Ok, reasumując.
Tekst ma kilka błędów (kilka poważniejszych, kilka drobniejszych - o większości wspomniałem), ale generalnie nie jest zły, choć średnio pasuje do tych wszystkich 3D.
Nie ma ani jednej tabeli z danymi samego pancernika.
Nie ma też jego opisu, choćby skrótowego.
O przekroju można zapomnieć...
Artykuł jest krótki nawet w kontekście historii zniszczenia okrętu i nie dziwi fakt, że będzie budził kontrowersje, bo ma zbyt wiele niedomówień (nie z winy Autora).
Generalnie mam nieodparte odczucie, że był niemal "na siłę" wstawiony do gazety, by uzupełnił kilka rzutów 3D "Arizony", co uznaję za błąd logiczny, jaki wciąż trafia się temu obiecującemu periodykowi.
Skoro już o 3D mowa.
Dziwi mnie, że przedstawiono centralny rzut z góry, ale już z boku to niestety nie, a więc generalki brak.
Sama grafika budzi u mnie kilka wątpliwości.

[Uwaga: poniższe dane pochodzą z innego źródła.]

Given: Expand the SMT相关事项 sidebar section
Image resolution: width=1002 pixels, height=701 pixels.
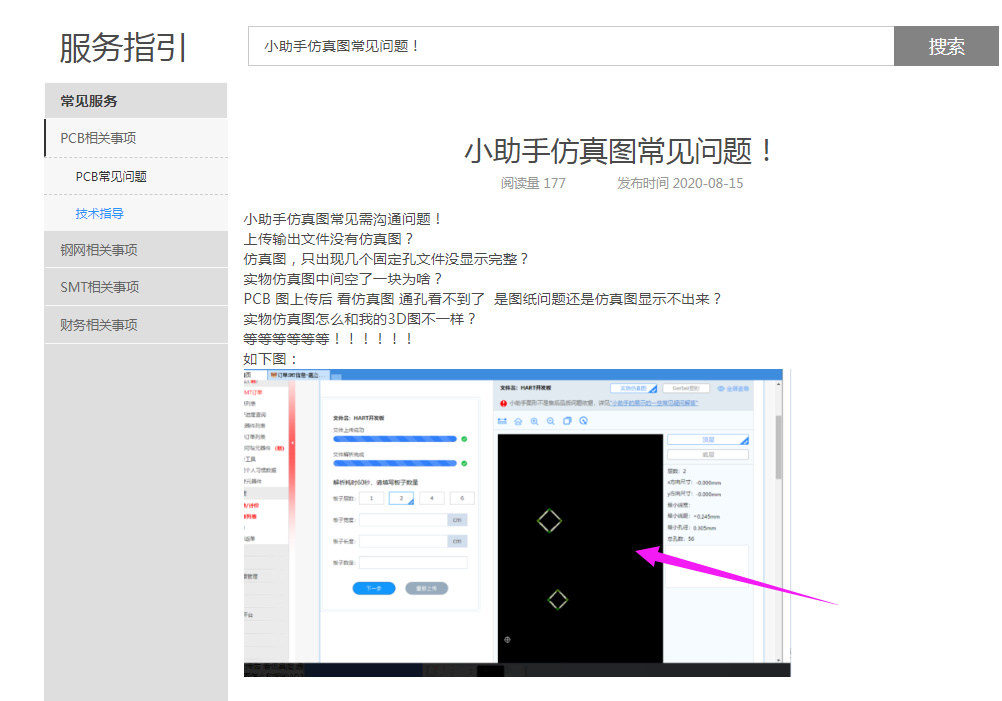Looking at the screenshot, I should click(99, 287).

Żeby nie być źle zrozumianym -
jest IMPONUJĄCA (!!!)
Chodzi o drobiazgi, na przykład te białe fartuchy i zabezpieczenia armat u wylotu luf. One były pomarańczowe, a nawet gdy do ok. 1935 r. używano jeszcze białych fartuchów, zamknięcia były albo brązowe, albo pomarańczowe - nigdy białe. Ponadto mam wrażenie, że Browningi przedstawiono w starszej wersji (tymczasem na w 1941 r. były to już MG2 HB z dwoma uchwytami), zaś w dalocelownikach Mk 19 Mod. 59 brakuje mi środkowej osłony stabilizowanego celownika i peryskopu dowódcy:
P.S. Czy Autorzy są pewni, że "Arizona" w dniu zniszczenia miała puste stanowiska dla armat plot. kal. 28 mm? Jest możliwe, aczkolwiek nie pewne, że wzorem pozostałych pancerników miała tam przejściowo zainstalowane armaty kal. 76,2 mm.